Impl special functions for SIMD

programmerjake commented 3 years ago

Need all of:

[x] div_euclid/rem_euclid
[x] clamp
[x] max/min
[ ] rotate_left/rotate_right
[x] swap_bytes/reverse_bits
[x] saturating_add/saturating_sub
[x] saturating_neg/saturating_abs
[ ] saturating_mul
[x] ~~wrapping_add/wrapping_sub/wrapping_mul/wrapping_pow~~
[x] ~~wrapping_div/wrapping_rem/wrapping_div_euclid/wrapping_rem_euclid~~
[x] ~~wrapping_neg/wrapping_abs~~
[ ] overflowing_add/overflowing_sub
[ ] overflowing_mul
[ ] overflowing_div/overflowing_div_euclid
[ ] overflowing_rem/overflowing_rem_euclid
[ ] overflowing_neg/overflowing_abs
[ ] overflowing_shl/overflowing_shr
[ ] from_be/from_le/to_be/to_le
[x] to_be_bytes/to_le_bytes/from_be_bytes/from_le_bytes
[X] {to,from}_ne_bytes

for integers:

[x] leading_zeros/trailing_zeros
[x] leading_ones/trailing_ones
[ ] count_ones/count_zeros
[x] ~~pow~~
[x] ~~overflowing_pow~~
[x] ~~saturating_pow~~
[x] ~~wrapping_shl/wrapping_shr~~

for floats:

[ ] trig./hyperbolic functions: #6
[x] recip
[X] mul_add
[ ] powi/powf
[x] to_int_unchecked
[x] to_degrees/to_radians
[x] sqrt
[ ] cbrt
[ ] hypot
[x] exp/exp2/ln/log/log2/log10
[ ] exp_m1/ln_1p

for signed integers and floats:

[x] abs
[X] signum
[X] copysign
[x] is_positive/is_negative

See also #109

Lokathor commented 3 years ago

I don't believe we have non-overflowing/non-wrapping ops actually.

That is, we only have the wrapping version.
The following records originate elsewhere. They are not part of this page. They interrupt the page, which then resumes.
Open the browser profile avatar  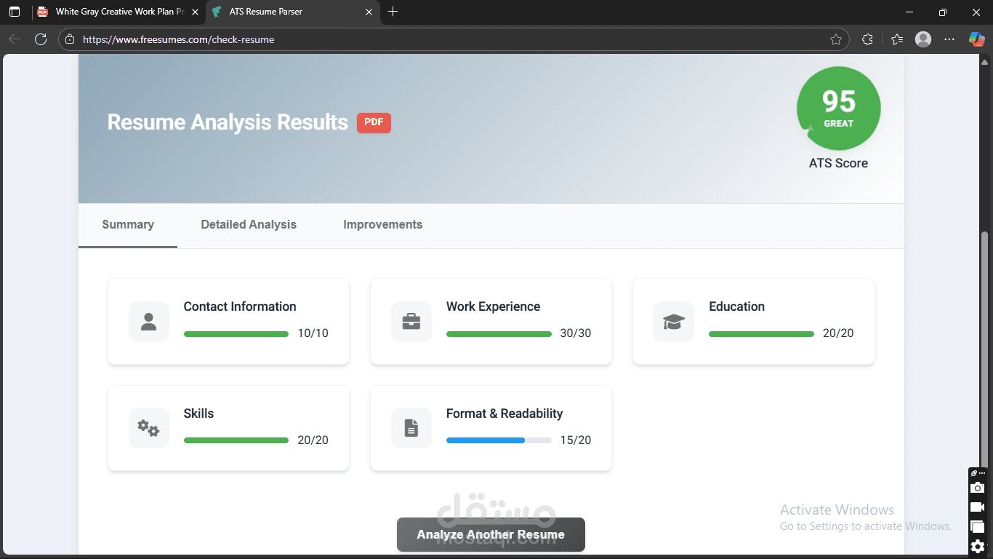tap(923, 39)
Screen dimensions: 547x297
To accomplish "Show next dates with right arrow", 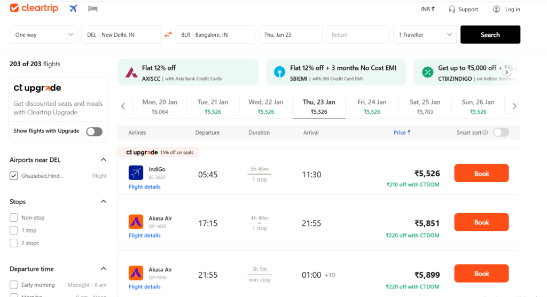I will tap(514, 106).
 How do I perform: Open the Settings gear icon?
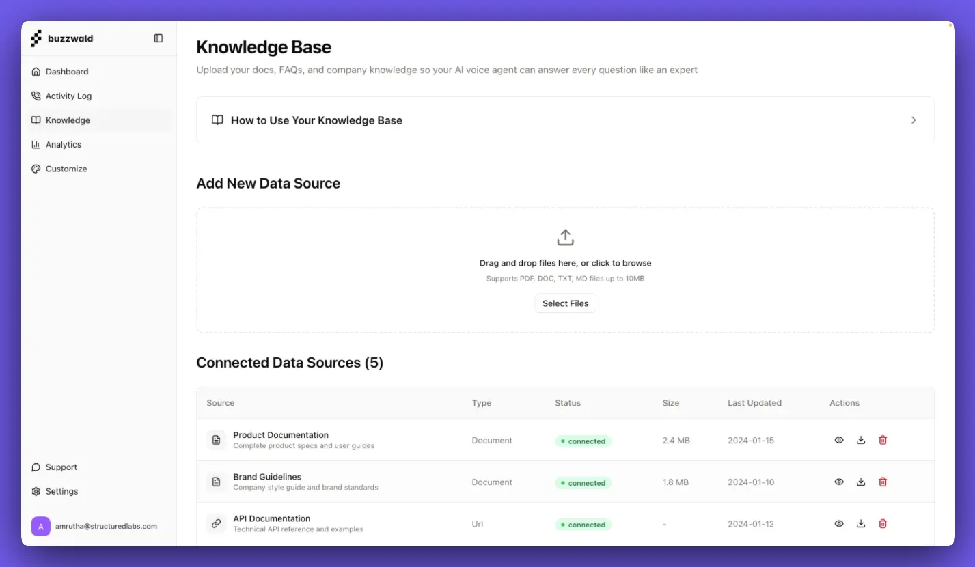click(x=36, y=491)
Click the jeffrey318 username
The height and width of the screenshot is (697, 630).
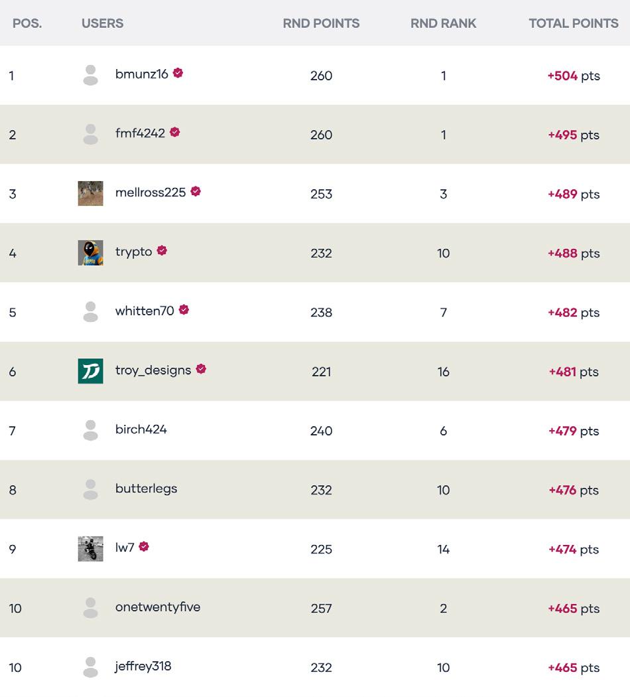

programmerjake commented 3 years ago

Having ops that panic on overflow (like Rust's standard integer ops in debug mode) seems like something that would be useful for debugging, even if it has a runtime penalty. It could be disabled by Release mode, like usual.
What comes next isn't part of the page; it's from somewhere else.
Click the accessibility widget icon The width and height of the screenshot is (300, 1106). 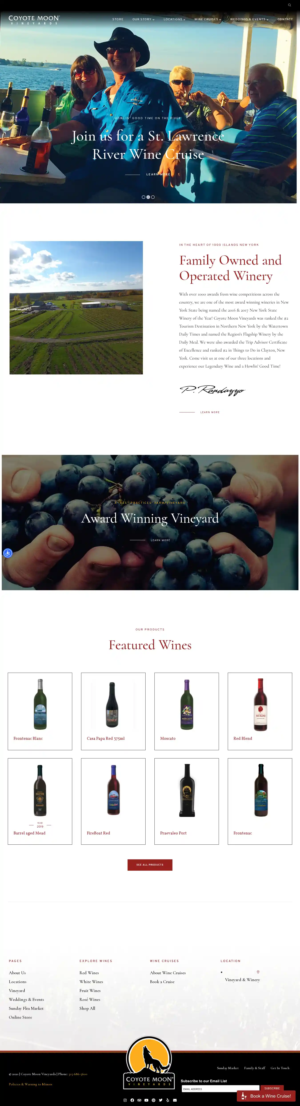(x=8, y=553)
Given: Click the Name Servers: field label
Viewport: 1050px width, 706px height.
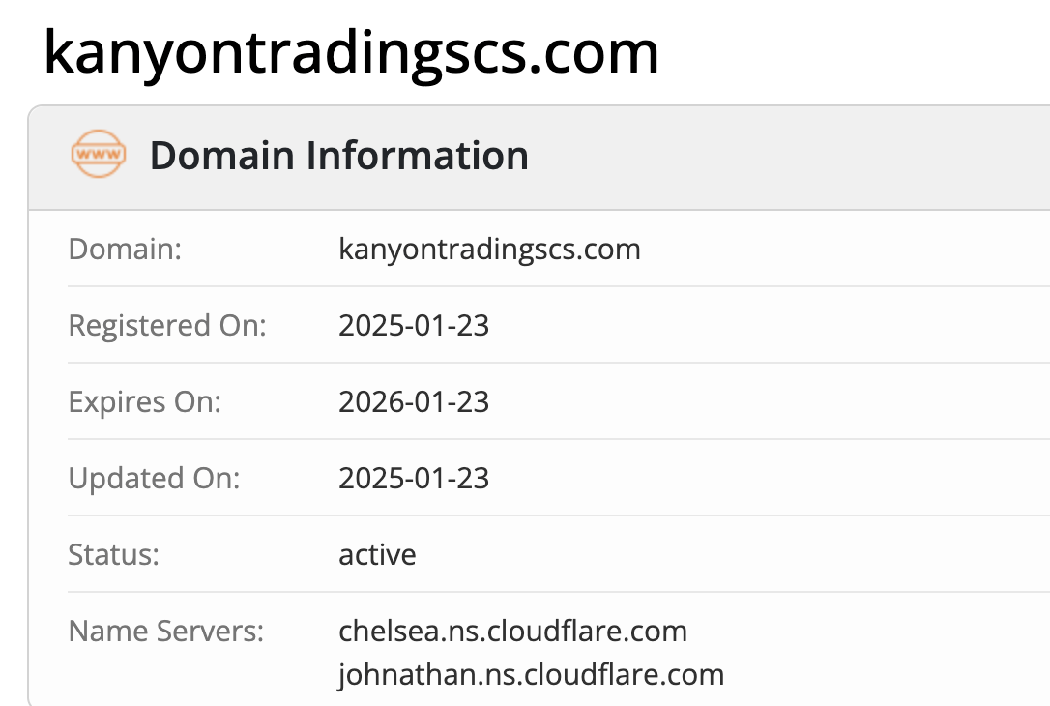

calebzulawski commented 3 years ago

I would like to add as_slice and as_array functions to this list.

I think we need to be careful with rotate_left and rotate_right--it's unfortunate that std uses the same name for rotating slice elements and rotating bits (both of these cases apply to SIMD vectors)

programmerjake commented 3 years ago

how about naming them rotate_lanes_left/right and rotate_bits_left/right?

Lokathor commented 3 years ago

Update: removing floor/ceil/round/trunc/fract from the list, opened https://github.com/rust-lang/stdsimd/issues/23 instead.

thomcc commented 3 years ago

for floats:

* [ ]  trig./hyperbolic functions: #6

* ...

* [ ]  cbrt

* ...

* [ ]  exp/exp2/ln/log/log2/log10

* [ ]  exp_m1/ln_1p

So... Is there a reason that these are considered required rather than nice to have? Are there architectures that offer this?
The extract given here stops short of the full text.